## [TEXTO DE ORIGEM]
★ ★ ★ ★ ★ ★ ★

Manifestos se fizeram necessários diante da adesão de generais e coronéis ao veio golpista
Na Folha
A celebração da democracia e do sistema eleitoral em vigor, nas cartas aos brasileiros e no 11 de agosto, evitou identificar sua destinação real, tanto por cautelas históricas como para facilitar a aventura democrática de muitos aderentes originários de outros conceitos.
Ficou livre, e dada como óbvia, a interpretação de que as cartas voltam-se para Bolsonaro e o seu golpismo. Sim, são isso. Mas não só, nem principalmente.
É confusa e sem boas razões a distribuição dos papéis no problema dramático que, pela enésima vez, o intuito democrático revive no Brasil. O golpista Bolsonaro não pode dar golpe. Seus evangélicos são incapazes de ajudá-lo com mais do que alguma bagunça.
Até agora não houve nem sinais mínimos de condições para a repetição de um golpe de Estado parlamentar, como usado contra o progressismo social de Dilma Rousseff. O golpe só pode ser dado pelas Forças Armadas, o Exército como atacante básico.
Essa preliminar desnuda uma inversão generalizada: quem de fato gera a apreensão com a possibilidade de golpe não é Bolsonaro, é a corporação militar, os militares variáveis nas gerações e permanentes nas idiossincrasias.
Visto como insuflador do golpismo contra as próximas eleições, Bolsonaro pouco inspira e muito expressa as concepções políticas e institucionais de um corporativismo sem objetivos próprios. Esta, por sinal, uma característica dos países latino-americanos.
O chamado a Bolsonaro para audiência no comando do Exército, durante a campanha eleitoral de 2018, não foi só encontro de eleitor e candidato. O general Eduardo Villas Bôas fez, inclusive com fotos logo distribuídas, uma indicação pública da associação entre a oficialidade do Exército e Bolsonaro, com a óbvia decorrência da representatividade mútua.

★ ★ ★ ★ ★ ★ ★

## [O QUE SE PEDE]
Por favor, transcreva do texto de origem o trecho que se abre com as palavras "O chamado a" e se fecha com "da representatividade mútua.". Baseie-se somente no texto de origem.

## [DADOS REGISTRADOS]
★ ★ ★ ★ ★ ★ ★

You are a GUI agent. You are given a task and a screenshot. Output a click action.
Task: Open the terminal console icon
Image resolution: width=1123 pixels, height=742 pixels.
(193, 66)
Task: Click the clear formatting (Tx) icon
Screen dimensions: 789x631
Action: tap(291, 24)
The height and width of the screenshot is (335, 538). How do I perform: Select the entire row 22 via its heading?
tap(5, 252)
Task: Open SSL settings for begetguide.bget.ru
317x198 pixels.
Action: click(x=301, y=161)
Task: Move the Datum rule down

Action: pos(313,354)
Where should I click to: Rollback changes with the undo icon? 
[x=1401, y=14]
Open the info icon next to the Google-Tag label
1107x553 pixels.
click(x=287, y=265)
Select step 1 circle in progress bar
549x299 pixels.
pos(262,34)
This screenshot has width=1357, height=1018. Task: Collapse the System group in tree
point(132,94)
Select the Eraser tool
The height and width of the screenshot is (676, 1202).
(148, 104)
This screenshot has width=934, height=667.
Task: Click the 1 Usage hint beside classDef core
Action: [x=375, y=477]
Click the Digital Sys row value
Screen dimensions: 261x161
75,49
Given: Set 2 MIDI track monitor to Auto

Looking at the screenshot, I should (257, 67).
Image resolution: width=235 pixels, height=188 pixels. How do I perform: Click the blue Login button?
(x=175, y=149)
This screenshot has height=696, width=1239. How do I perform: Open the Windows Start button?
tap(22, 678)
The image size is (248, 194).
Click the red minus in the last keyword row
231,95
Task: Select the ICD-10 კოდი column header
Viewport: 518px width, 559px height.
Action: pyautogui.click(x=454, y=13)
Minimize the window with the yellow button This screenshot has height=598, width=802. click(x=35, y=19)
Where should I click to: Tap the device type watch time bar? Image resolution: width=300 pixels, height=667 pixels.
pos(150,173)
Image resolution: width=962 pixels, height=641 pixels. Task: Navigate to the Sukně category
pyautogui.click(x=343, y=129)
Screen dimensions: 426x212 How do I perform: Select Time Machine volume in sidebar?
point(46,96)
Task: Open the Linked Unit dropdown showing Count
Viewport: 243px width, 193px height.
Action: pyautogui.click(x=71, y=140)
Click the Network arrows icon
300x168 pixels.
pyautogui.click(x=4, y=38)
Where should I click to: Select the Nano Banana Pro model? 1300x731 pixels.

★ ★ ★ ★ ★ ★ ★

## [EXERCÍCIO RESOLVIDO]
O chamado a Bolsonaro para audiência no comando do Exército, durante a campanha eleitoral de 2018, não foi só encontro de eleitor e candidato. O general Eduardo Villas Bôas fez, inclusive com fotos logo distribuídas, uma indicação pública da associação entre a oficialidade do Exército e Bolsonaro, com a óbvia decorrência da representatividade mútua.